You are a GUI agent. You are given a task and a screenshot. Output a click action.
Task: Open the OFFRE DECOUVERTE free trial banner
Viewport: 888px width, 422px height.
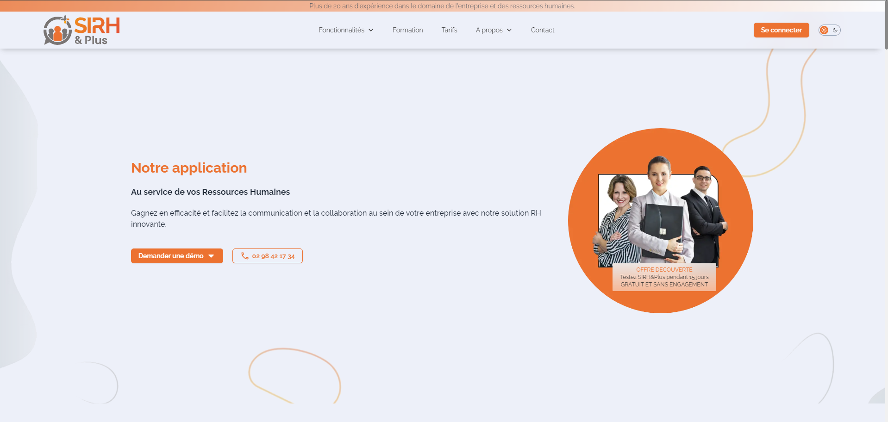pos(664,277)
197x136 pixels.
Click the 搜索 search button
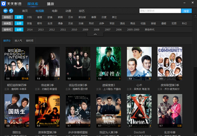pos(186,11)
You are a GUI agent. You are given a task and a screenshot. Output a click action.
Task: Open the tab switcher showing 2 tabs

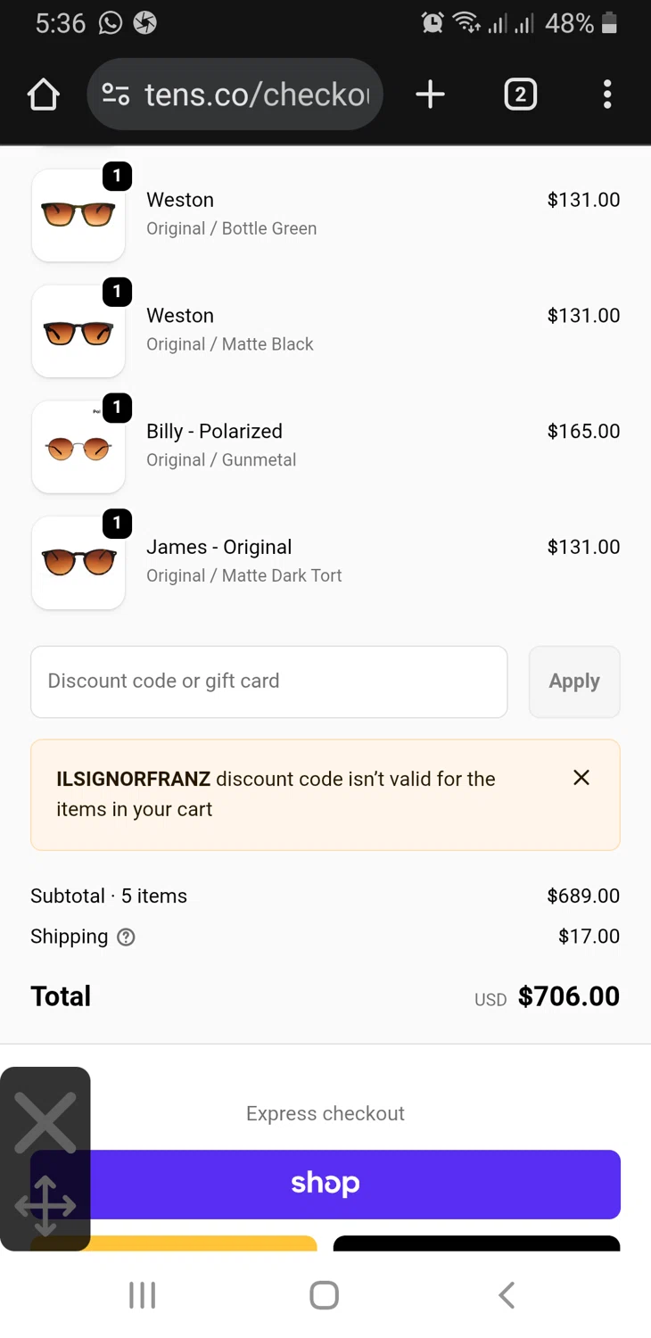520,95
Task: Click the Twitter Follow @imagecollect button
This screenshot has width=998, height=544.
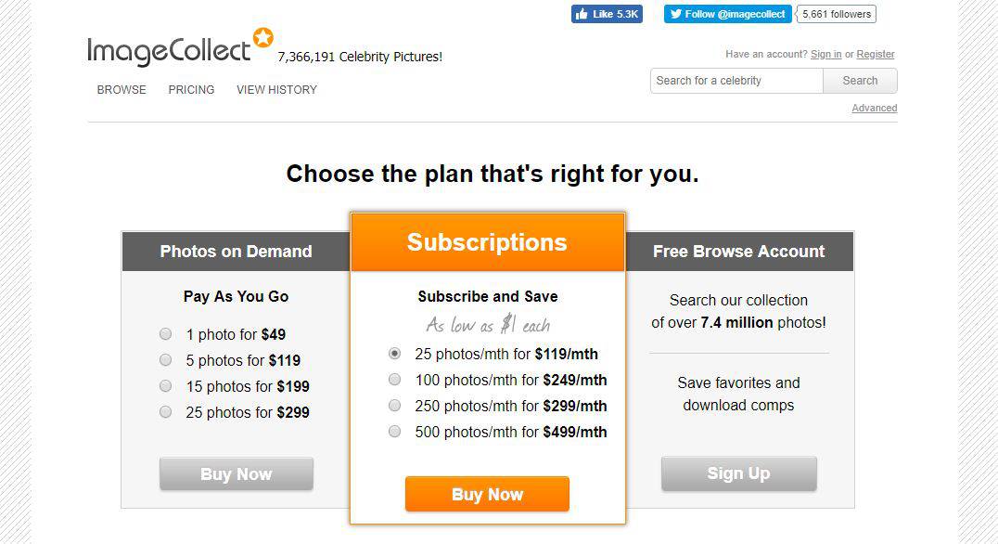Action: coord(727,14)
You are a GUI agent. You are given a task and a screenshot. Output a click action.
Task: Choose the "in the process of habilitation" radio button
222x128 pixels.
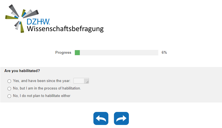(x=9, y=89)
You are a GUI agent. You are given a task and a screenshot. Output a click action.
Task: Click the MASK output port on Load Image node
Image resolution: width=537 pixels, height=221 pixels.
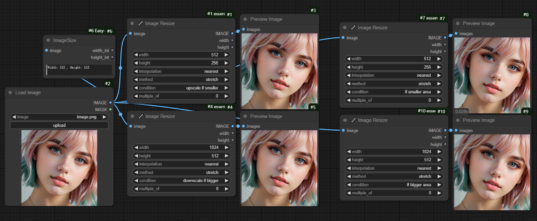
- - - - - - -
> [DIRECTIONS]:
Reproduce the records above word for word, without the images.

> [RESULT OF THIS TASK]:
You are a GUI agent. You are given a task and a screenshot. Output a click action.
Task: Open the OFFRE DECOUVERTE free trial banner
Viewport: 888px width, 422px height.
pos(664,277)
197x136 pixels.
Click the 搜索 search button
pos(186,11)
You are a GUI agent. You are given a task and a screenshot. Output a click action.
Task: Open the tab switcher showing 2 tabs

520,95
Task: Click the Twitter Follow @imagecollect button
This screenshot has width=998, height=544.
Action: coord(727,14)
You are a GUI agent. You are given a task and a screenshot. Output a click action.
Task: Choose the "in the process of habilitation" radio button
222x128 pixels.
(x=9, y=89)
You are a GUI agent. You are given a task and a screenshot. Output a click action.
Task: Click the MASK output port on Load Image node
Image resolution: width=537 pixels, height=221 pixels.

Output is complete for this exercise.